Task to complete: Only the lines below between the ones containing "Given: Select the" and "Screen dimensions: 1568x737", inclusive, are to be reproduced, each exactly as it stands.

Supplied data:
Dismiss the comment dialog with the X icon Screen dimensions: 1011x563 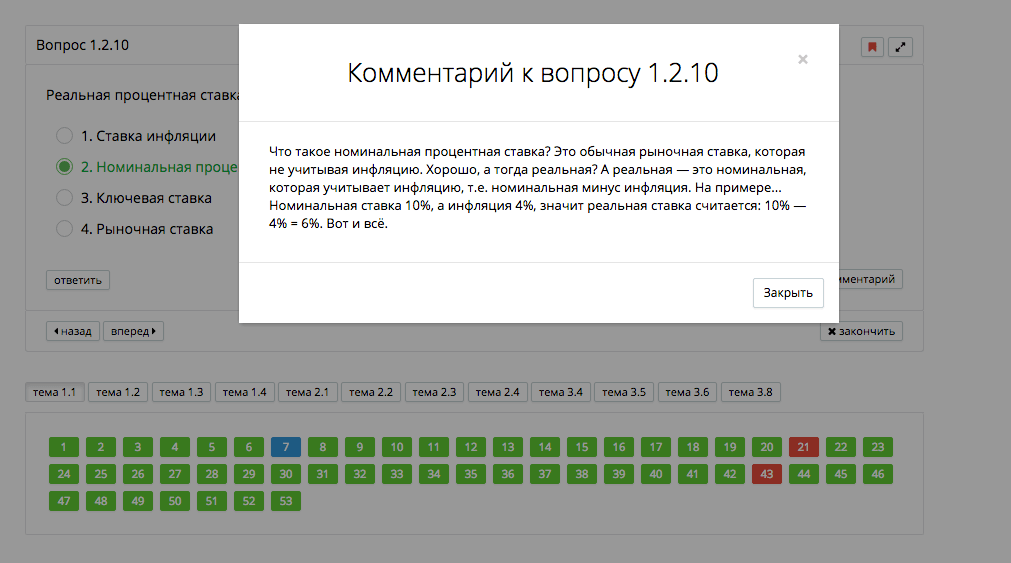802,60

...

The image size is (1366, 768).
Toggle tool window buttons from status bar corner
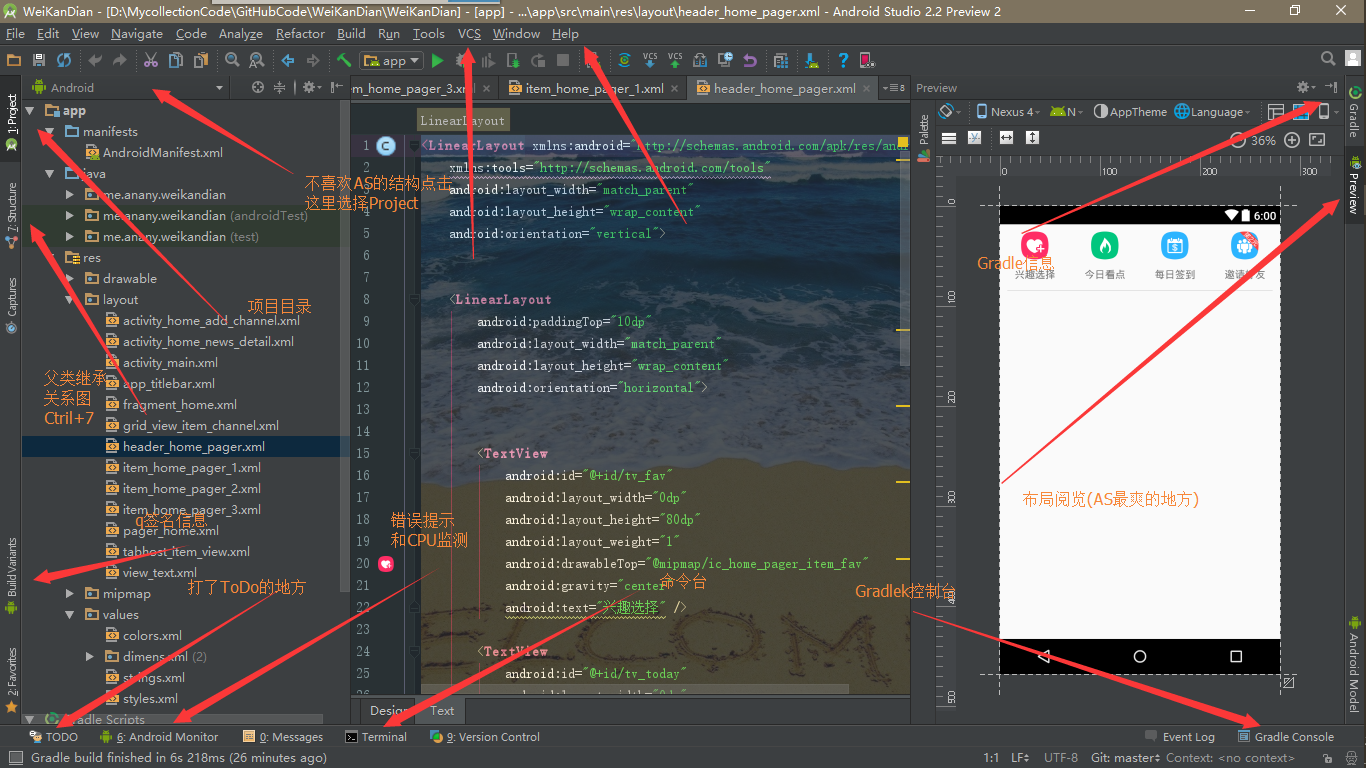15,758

...

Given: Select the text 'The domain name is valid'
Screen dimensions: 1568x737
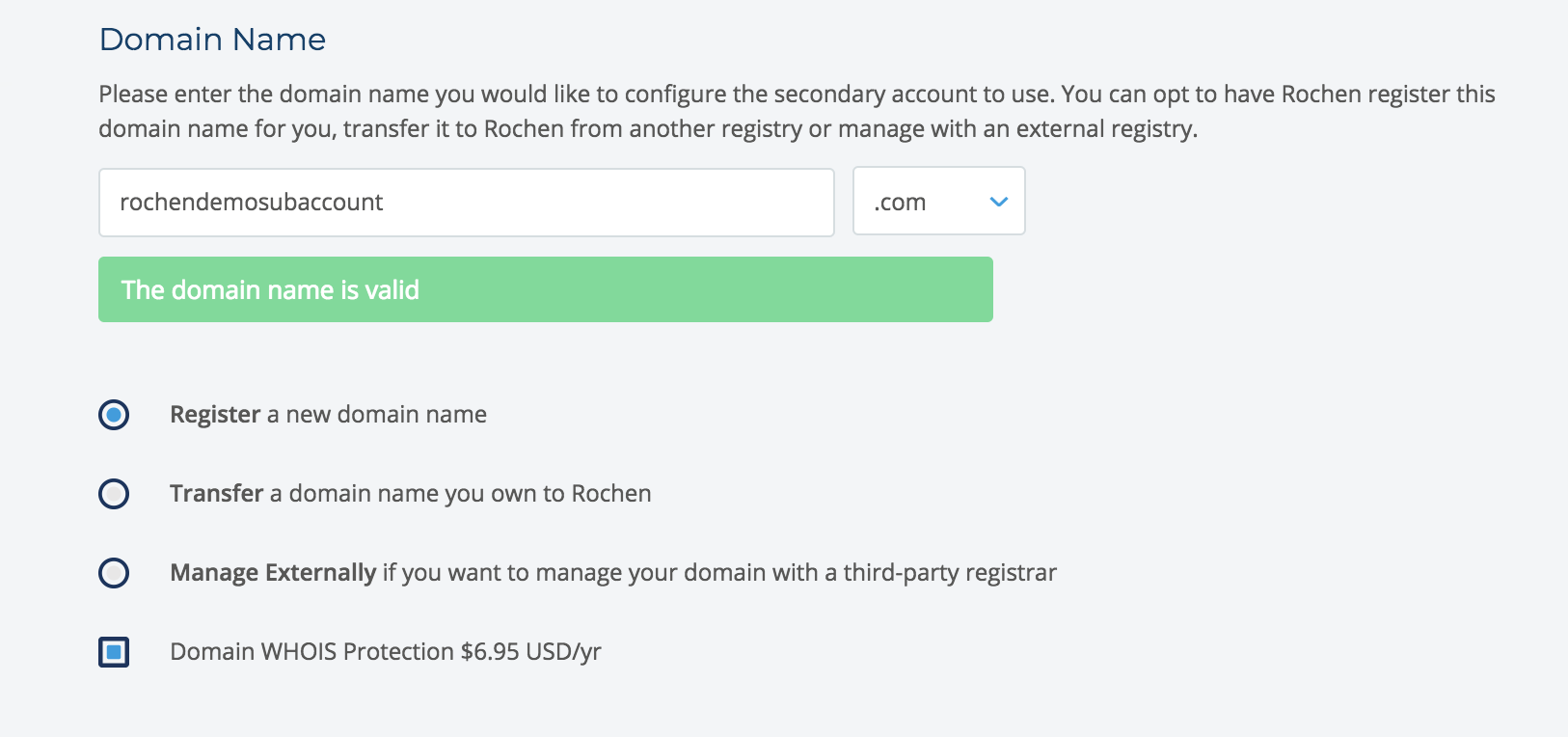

Answer:
Given: Select the text 'The domain name is valid'
Screen dimensions: 1568x737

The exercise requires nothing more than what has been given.